(Beginning of DATA PROVIDED)

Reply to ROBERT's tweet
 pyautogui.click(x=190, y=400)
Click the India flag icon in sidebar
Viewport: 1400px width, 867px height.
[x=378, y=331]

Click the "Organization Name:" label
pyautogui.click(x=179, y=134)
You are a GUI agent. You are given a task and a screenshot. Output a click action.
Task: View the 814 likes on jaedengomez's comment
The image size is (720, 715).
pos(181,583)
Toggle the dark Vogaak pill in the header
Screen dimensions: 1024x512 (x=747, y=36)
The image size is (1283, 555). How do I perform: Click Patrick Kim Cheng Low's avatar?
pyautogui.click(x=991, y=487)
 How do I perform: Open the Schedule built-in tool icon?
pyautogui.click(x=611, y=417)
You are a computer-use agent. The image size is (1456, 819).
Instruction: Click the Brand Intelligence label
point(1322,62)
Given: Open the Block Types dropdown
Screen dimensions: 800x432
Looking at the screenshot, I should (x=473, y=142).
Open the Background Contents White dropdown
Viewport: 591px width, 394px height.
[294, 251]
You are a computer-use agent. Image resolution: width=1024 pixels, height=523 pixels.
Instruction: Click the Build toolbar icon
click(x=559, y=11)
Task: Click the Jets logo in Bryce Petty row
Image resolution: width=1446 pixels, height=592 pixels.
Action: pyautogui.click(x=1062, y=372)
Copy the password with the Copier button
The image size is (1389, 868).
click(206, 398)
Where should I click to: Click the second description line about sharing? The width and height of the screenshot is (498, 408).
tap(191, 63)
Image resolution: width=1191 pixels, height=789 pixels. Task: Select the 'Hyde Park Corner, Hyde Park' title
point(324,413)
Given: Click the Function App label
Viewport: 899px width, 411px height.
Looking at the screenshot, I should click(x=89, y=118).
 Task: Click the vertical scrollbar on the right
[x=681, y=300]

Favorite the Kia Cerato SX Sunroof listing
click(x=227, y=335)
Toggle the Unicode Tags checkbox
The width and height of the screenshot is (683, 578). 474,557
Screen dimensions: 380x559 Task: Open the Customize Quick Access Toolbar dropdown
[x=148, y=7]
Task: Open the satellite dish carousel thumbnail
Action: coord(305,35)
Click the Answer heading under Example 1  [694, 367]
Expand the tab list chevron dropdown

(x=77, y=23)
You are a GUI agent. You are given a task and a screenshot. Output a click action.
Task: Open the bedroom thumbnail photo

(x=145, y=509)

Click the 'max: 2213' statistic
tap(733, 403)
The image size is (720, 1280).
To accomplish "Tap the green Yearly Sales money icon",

(End of DATA PROVIDED)

**DIRECTIONS**
Each line containing the word "agent" needs to be copied from the data above.

**TASK RESPONSE**
You are a GUI agent. You are given a task and a screenshot. Output a click action.
You are a computer-use agent. The image size is (1456, 819).
You are a computer-use agent. Image resolution: width=1024 pixels, height=523 pixels.
You are a GUI agent. You are given a task and a screenshot. Output a click action.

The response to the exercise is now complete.